Modes that matter less (high-order) get smaller budgets.

build_wfe_budget() expands a radial-order budget into a per-Zernike list.

In [2]:

Copied!





# --- Telescope configuration ---
PRIMARY_RADIUS   = 0.5    # metres
SECONDARY_RADIUS = 0.1    # metres
PIXEL_SCALE      = 0.298  # arcsec/pixel
FOV_PIXELS       = 32     # image size (keep small for speed)
WAVELENGTH       = 1e-6   # 1 µm

# --- WFE budget: [0, tip, tilt, defocus, astig×2, coma×2, trefoil×2, spherical, …]
# Radial budget: amplitude in nm per radial order (0=piston, 1=tip/tilt, …)
radial_budget_nm = [0, 100, 50, 36, 18, 9, 5]
wfe_budget = build_wfe_budget(radial_budget_nm)

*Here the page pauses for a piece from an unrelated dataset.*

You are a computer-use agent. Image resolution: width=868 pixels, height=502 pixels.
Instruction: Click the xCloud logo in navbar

print(f"Budget has {len(wfe_budget)} Zernike coefficients.")
print("Per-mode limits (nm):", wfe_budget[:12], "…")

# Quick bar chart
fig, ax = plt.subplots(figsize=(10, 3))
ax.bar(range(1, len(wfe_budget) + 1), wfe_budget, color="steelblue", edgecolor="white")
ax.set_xlabel("Noll index")
ax.set_ylabel("Max amplitude (nm)")
ax.set_title("WFE budget per Zernike mode")
ax.set_xlim(0.5, len(wfe_budget) + 0.5)
ax.grid(True, axis="y", alpha=0.3)
plt.tight_layout()
plt.show()
# --- Telescope configuration ---
PRIMARY_RADIUS   = 0.5    # metres
SECONDARY_RADIUS = 0.1    # metres
PIXEL_SCALE      = 0.298  # arcsec/pixel
FOV_PIXELS       = 32     # image size (keep small for speed)
WAVELENGTH       = 1e-6   # 1 µm

# --- WFE budget: [0, tip, tilt, defocus, astig×2, coma×2, trefoil×2, spherical, …]
# Radial budget: amplitude in nm per radial order (0=piston, 1=tip/tilt, …)
radial_budget_nm = [0, 100, 50, 36, 18, 9, 5]
wfe_budget = build_wfe_budget(radial_budget_nm)

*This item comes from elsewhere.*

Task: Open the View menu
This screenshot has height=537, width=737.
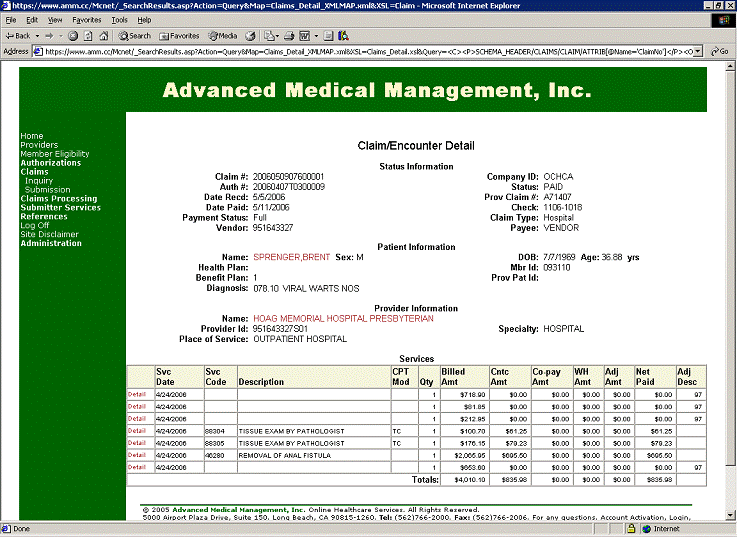Action: point(55,19)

print(f"Budget has {len(wfe_budget)} Zernike coefficients.")
print("Per-mode limits (nm):", wfe_budget[:12], "…")

# Quick bar chart
fig, ax = plt.subplots(figsize=(10, 3))
ax.bar(range(1, len(wfe_budget) + 1), wfe_budget, color="steelblue", edgecolor="white")
ax.set_xlabel("Noll index")
ax.set_ylabel("Max amplitude (nm)")
ax.set_title("WFE budget per Zernike mode")
ax.set_xlim(0.5, len(wfe_budget) + 0.5)
ax.grid(True, axis="y", alpha=0.3)
plt.tight_layout()
plt.show()

Budget has 28 Zernike coefficients.
Per-mode limits (nm): [0, 100, 100, 50, 50, 50, 36, 36, 36, 36, 18, 18] …

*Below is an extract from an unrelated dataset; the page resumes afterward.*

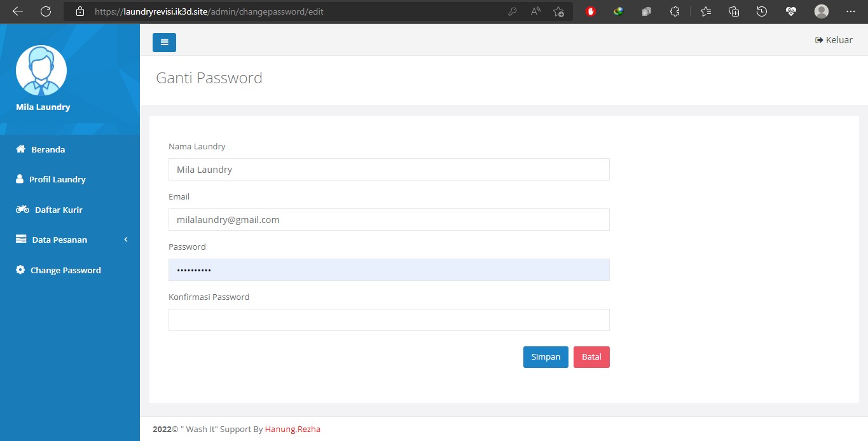Go to Profil Laundry page
Viewport: 868px width, 441px height.
pyautogui.click(x=57, y=180)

No description has been provided for this image

2. Generate a Batch of PSFs with Random Aberrations¶

generate_coefficients(wfe_budget) draws a uniform random coefficient vector within the budget.
We call it repeatedly and compute one PSF per draw.

Performance tip: Keep N_PSFS small (≤ 20) in this tutorial notebook.
For large datasets (10⁴–10⁵ PSFs), use the PSF_Generator class from psfcraft.utils which handles parallelism and HDF5 output automatically.

In [3]:

Copied!





N_PSFS = 12   # small for tutorial speed
RNG_SEED = 42

rng = np.random.default_rng(RNG_SEED)  # reproducible random state

# Pre-build the telescope object (reused across draws)
tel = psfcraft.NewtonianTelescope(
    version="1_3",
    primary_radius=PRIMARY_RADIUS,
    secondary_radius=SECONDARY_RADIUS,
)
tel.pixelscale = PIXEL_SCALE

psf_stack   = []   # oversampled PSF images
coef_stack  = []   # corresponding Zernike coefficients

for i in range(N_PSFS):
    # Draw random coefficients within the per-mode budget
    coefs = generate_coefficients(wfe_budget)

    tel.wfe_coefficients = coefs
    psf = tel.calc_psf(monochromatic=WAVELENGTH, fov_pixels=FOV_PIXELS)

    psf_stack.append(psf[0].data)   # oversampled extension
    coef_stack.append(coefs)
    print(f"  PSF {i+1:02d}/{N_PSFS}  RMS WFE = {np.sqrt(np.sum(coefs**2))*1e9:.1f} nm", end="\r")

psf_array  = np.array(psf_stack)    # shape: (N_PSFS, H, W)
coef_array = np.array(coef_stack)   # shape: (N_PSFS, n_modes)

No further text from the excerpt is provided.